### TASK REQUIREMENTS
**a)** Retype everything from "The Seventh Circuit" down to "of his reasoning." in the passage on how the Seventh Circuit reviews ALJ decisions, below.
**b)** Write what comes next in the passage below on how the Seventh Circuit reviews ALJ decisions, picking up right after its last line.

The Seventh Circuit demands even greater deference to the ALJ's
evidentiary determinations. So long as the ALJ "minimally
articulate[s] his reasons for crediting or rejecting evidence of
disability," the determination must stand on review. Scivally v.
Sullivan, 966 F.2d 1070, 1076 (7th Cir. 1992). Minimal
articulation means that an ALJ must provide an opinion that
enables a reviewing court to trace the path of his reasoning.
Clifford v. Apfel, 227 F.3d 863, 874 (7th Cir. 2000), Rohan v.
Chater, 98 F.3d 966, 971 (7th Cir. 1996). Where a witness
credibility determination is based upon the ALJ's subjective
observation of the witness, the determination may only be disturbed if it is "patently wrong" or if it finds no support in
the record. Pope v. Shalata, 998 F.2d 473, 487 (7th Cir. 1993),
Imani v. Heckler, 797 F.2d 508, 512 (7th Cir. 1986), cert.

### DATA EXCERPTS

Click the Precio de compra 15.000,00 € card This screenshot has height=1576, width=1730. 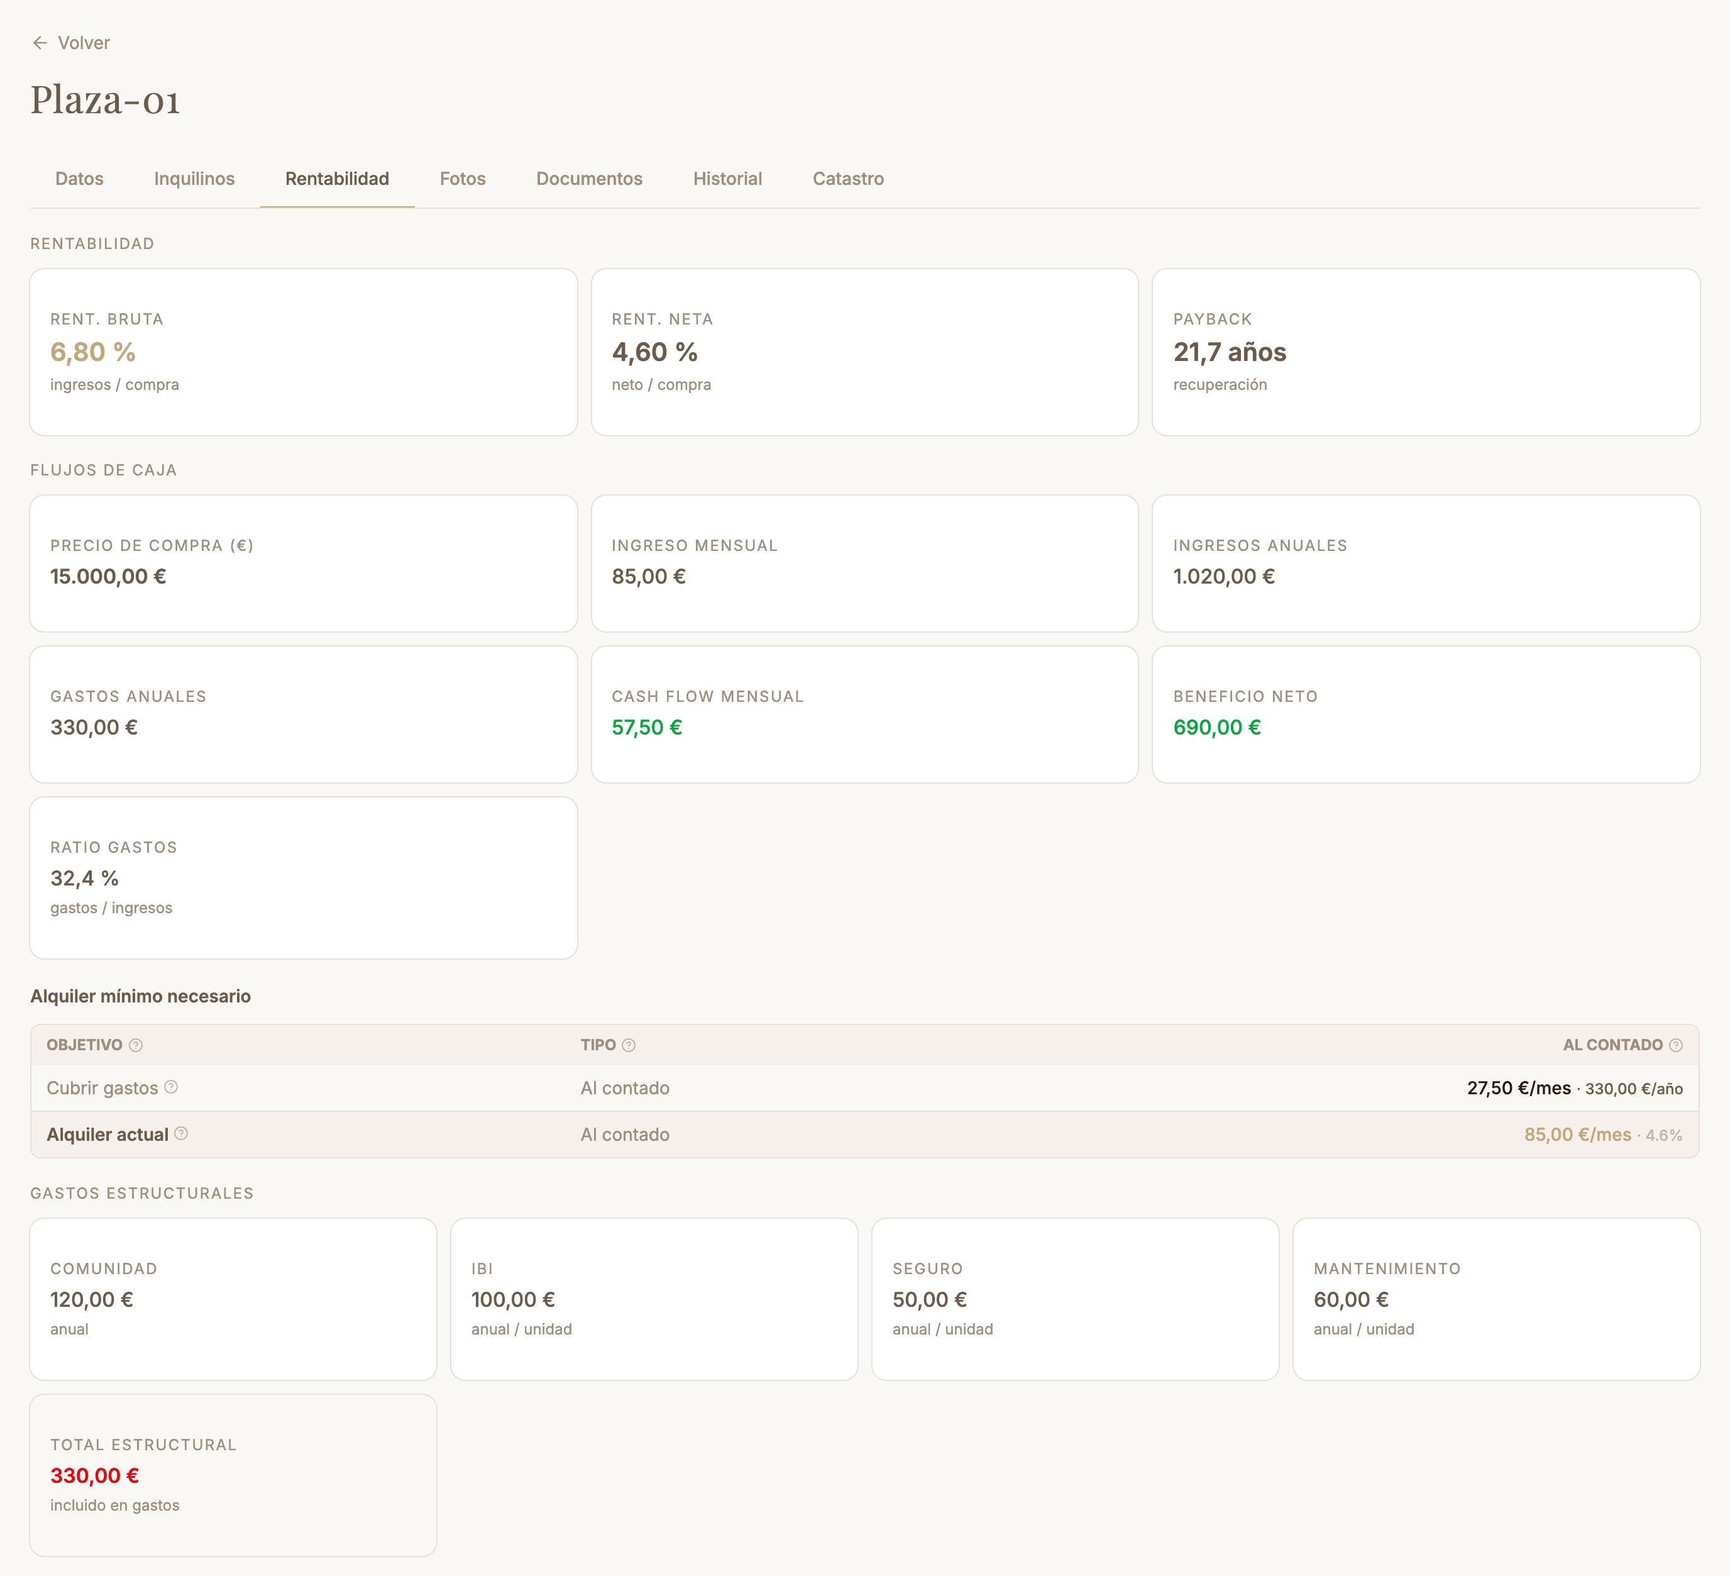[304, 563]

---

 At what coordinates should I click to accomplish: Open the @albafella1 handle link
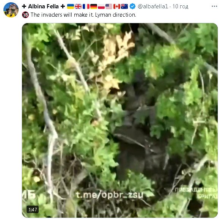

### WRITTEN RESPONSES
**a)**
The Seventh Circuit demands even greater deference to the ALJ's
evidentiary determinations. So long as the ALJ "minimally
articulate[s] his reasons for crediting or rejecting evidence of
disability," the determination must stand on review. Scivally v.
Sullivan, 966 F.2d 1070, 1076 (7th Cir. 1992). Minimal
articulation means that an ALJ must provide an opinion that
enables a reviewing court to trace the path of his reasoning.

**b)**
denied. "However, when such determinations rest on objective
factors of fundamental implausibilities rather than subjective
considerations, [reviewing] courts have greater freedom to review
the ALJ decision." Herron v. Shalala, 19 F.3d 329, 335 (7th
Cir. 1994), Yousif v. Chater, 901 F.Supp. 1377, 1384 (N.D. Ill.
V. FRAMEWORK FOR DECISION
The ALJ concluded that Plaintiff did not meet the Act's
definition of "disabled," and accordingly denied his application
for benefits. "Disabled" is defined as the inability "to engage
in any substantial gainful activity by reason of any medically
determinable physical or mental impairment which can be expected
to result in death or which has lasted or can be expected to last
for a continuous period of not less than twelve months."
42 U.S.C. § 1382c(3)(A). A physical or mental impairment is one
"that results from anatomical, physiological, or psychological
abnormalities which are demonstrable by medically acceptable
clinical and laboratory diagnostic techniques."
42 U.S.C. § 1382c(3)(C). See Clark v. Sullivan, 891 F.2d 175, 177 (7th Cir.
The Commissioner proceeds through as many as five steps in
determining whether a claimant is disabled.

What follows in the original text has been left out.